* TASKS AND EXERCISES
[A] List every distinct work cited by author and year in the Longformer forum post, giving each one once.
[B] Repeat the passage of the Longformer forum post between "Load the tokenizer" and "are these doing?!", inclusive, word for word.

* EXTRACTED TEXT
^^^^^^^^
Load the tokenizer and model

from transformers import AutoTokenizer
from transformers import MBartForConditionalGeneration, AutoTokenizer
# from transformers.modeling_bart import shift_tokens_right
tokenizer = AutoTokenizer.from_pretrained('/content/model')
    # TXT = "My friends are <mask> but they eat too many carbs."
model = LongformerEncoderDecoderForConditionalGeneration.from_pretrained('/content/model')    
# what are these doing?!
# I discommented them because I think they are going to fix the problem of arguments in forward function
model.model.encoder.config.gradient_checkpointing = True
model.model.decoder.config.gradient_checkpointing = True

When I try to make inference pretending “Article_to_summarize” is in italian (it does not matter"

ARTICLE_TO_SUMMARIZE =  '''Transformers (Vaswani et al., 2017) have achieved state-of-the-art
results in a wide range of natural language tasks including generative language modeling
(Dai et al., 2019; Radford et al., 2019) and discriminative ... language understanding (Devlin et al., 2019).
This success is partly due to the self-attention component which enables the network to capture contextual
information from the entire sequence. While powerful, the memory and computational requirements of
self-attention grow quadratically with sequence length, making it infeasible (or very expensive) to
process long sequences. To address this limitation, we present Longformer, a modified Transformer
architecture with a self-attention operation that scales linearly with the sequence length, making it
versatile for processing long documents (Fig 1). This is an advantage for natural language tasks such as
long document classification, question answering (QA), and coreference resolution, where existing approaches
partition or shorten the long context into smaller sequences that fall within the typical 512 token limit
of BERT-style pretrained models. Such partitioning could potentially result in loss of important
cross-partition information, and to mitigate this problem, existing methods often rely on complex
architectures to address such interactions. On the other hand, our proposed Longformer is able to build
contextual representations of the entire context using multiple layers of attention, reducing the need for
task-specific architectures.Transformers (Vaswani et al., 2017) have achieved state-of-the-art
results in a wide range of natural language tasks including generative language modeling
(Dai et al., 2019; Radford et al., 2019) and discriminative ... language understanding (Devlin et al., 2019).
^^^^^^^^
* RECORDED DATA

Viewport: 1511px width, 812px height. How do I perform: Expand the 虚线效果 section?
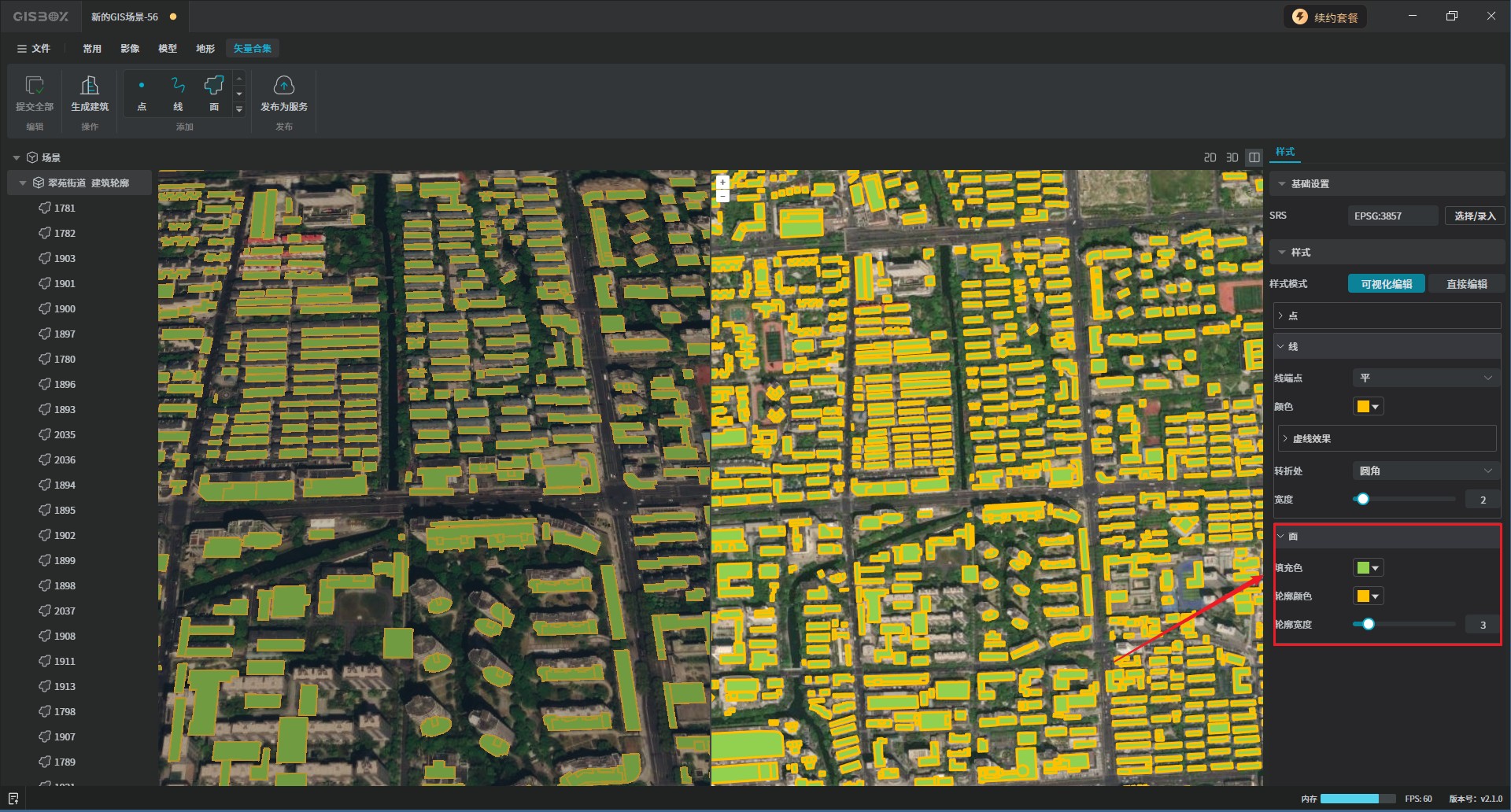point(1311,439)
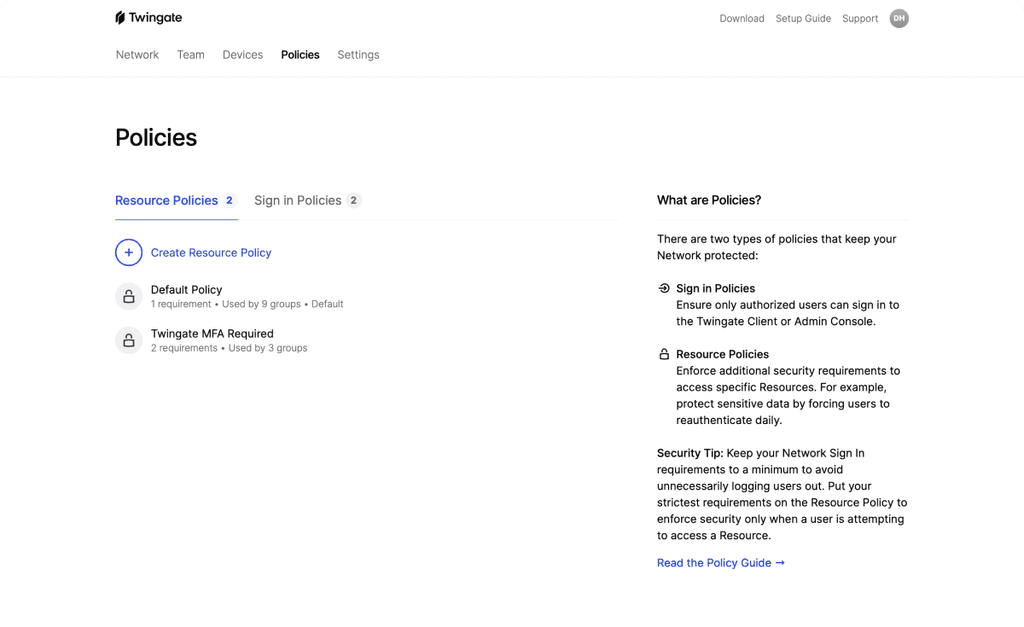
^^^^^^^^
* EXPECTED ANSWERS
[A]
Vaswani et al., 2017
Dai et al., 2019
Radford et al., 2019
Devlin et al., 2019

[B]
Load the tokenizer and model

from transformers import AutoTokenizer
from transformers import MBartForConditionalGeneration, AutoTokenizer
# from transformers.modeling_bart import shift_tokens_right
tokenizer = AutoTokenizer.from_pretrained('/content/model')
    # TXT = "My friends are <mask> but they eat too many carbs."
model = LongformerEncoderDecoderForConditionalGeneration.from_pretrained('/content/model')    
# what are these doing?!